TO DO = Pick up the appellate opinion on Russell's appeal after its last sentence and keep writing from that point.
══ SELECTION
TROY WILLIAMSON, Warden
____________________________________
On Appeal From the United States District Court
For the Middle District of Pennsylvania
(D.C. Civ. No. 05-cv-02294)
District Judge: Honorable Malcolm Muir
__________________________
Submitted For Possible Dismissal Under 28 U.S.C. § 1915(e)(2)(B)
September 21, 2006
Before: BARRY, SMITH AND NYGAARD, CIRCUIT JUDGES
(Filed: October 2, 2006)
_________________
OPINION
_________________
PER CURIAM
Appellant Robert Peter Russell was convicted in United States District Court for
the Eastern District of Virginia of first degree murder, in violation of 18 U.S.C. § 1111, in
connection with the death of his U.S. Marine Corps officer wife. He was sentenced to life
in prison. In 1992, the Court of Appeals for the Fourth Circuit affirmed in United States
v. Russell, 971 F.2d 1098 (4th Cir. 1992), and the U.S. Supreme Court denied certiorari.
Russell subsequently filed a motion in the trial court for a new trial pursuant to Fed. R.
Crim. Pro. 33 based on newly discovered evidence, or, in the alternative, to vacate his
conviction and sentence pursuant to 28 U.S.C. § 2255. The trial/sentencing court denied
that motion. Russell then filed an application for authorization to file a second or
successive section 2255 motion, which was denied by the Fourth Circuit in March 2001.
════
══ RECORDS SHOWN
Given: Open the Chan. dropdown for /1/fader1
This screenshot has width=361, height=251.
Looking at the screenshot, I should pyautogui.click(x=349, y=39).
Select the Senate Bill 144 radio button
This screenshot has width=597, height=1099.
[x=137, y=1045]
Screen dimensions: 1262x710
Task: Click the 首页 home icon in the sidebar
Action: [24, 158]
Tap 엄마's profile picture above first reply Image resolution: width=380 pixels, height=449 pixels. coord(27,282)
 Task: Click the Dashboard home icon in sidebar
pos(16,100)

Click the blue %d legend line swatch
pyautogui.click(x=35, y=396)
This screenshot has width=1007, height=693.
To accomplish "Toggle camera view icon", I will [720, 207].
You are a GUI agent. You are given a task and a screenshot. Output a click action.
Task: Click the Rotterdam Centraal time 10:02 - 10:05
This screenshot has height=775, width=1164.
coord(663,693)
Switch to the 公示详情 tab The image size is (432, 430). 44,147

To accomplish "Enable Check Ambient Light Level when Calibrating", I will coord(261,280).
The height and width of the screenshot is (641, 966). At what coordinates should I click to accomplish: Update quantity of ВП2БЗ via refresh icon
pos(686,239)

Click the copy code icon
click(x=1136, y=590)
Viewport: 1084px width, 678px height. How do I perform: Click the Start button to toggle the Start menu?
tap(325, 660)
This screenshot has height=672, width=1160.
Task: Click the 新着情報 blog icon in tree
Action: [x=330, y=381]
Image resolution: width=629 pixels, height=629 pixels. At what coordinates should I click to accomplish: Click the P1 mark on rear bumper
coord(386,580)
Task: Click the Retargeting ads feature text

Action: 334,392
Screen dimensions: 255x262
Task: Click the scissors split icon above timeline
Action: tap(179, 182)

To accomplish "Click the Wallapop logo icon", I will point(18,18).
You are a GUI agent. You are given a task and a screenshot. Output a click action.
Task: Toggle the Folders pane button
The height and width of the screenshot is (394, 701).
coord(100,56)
════
THE ANSWER =
Russell, an inmate at the U.S. Penitentiary at Allenwood, next filed a petition for
writ of habeas corpus in U.S. District Court for the Middle District of Pennsylvania, in
which he claimed that he was actually innocent. It was denied by the District Court, and
we affirmed in July 2005, holding that Russell’s claim of actual innocence “amount[ed] to
little more than an end run around the Fourth Circuit Court of Appeals' decision denying
his application for authorization to file a second § 2255 motion based on claims of newly
discovered evidence, which was filed nearly two years after final resolution of the FOIA
litigation that uncovered such evidence.” Russell v. Pugh, 143 Fed. Appx. 408, 410 (3d
Cir. July 12, 2005).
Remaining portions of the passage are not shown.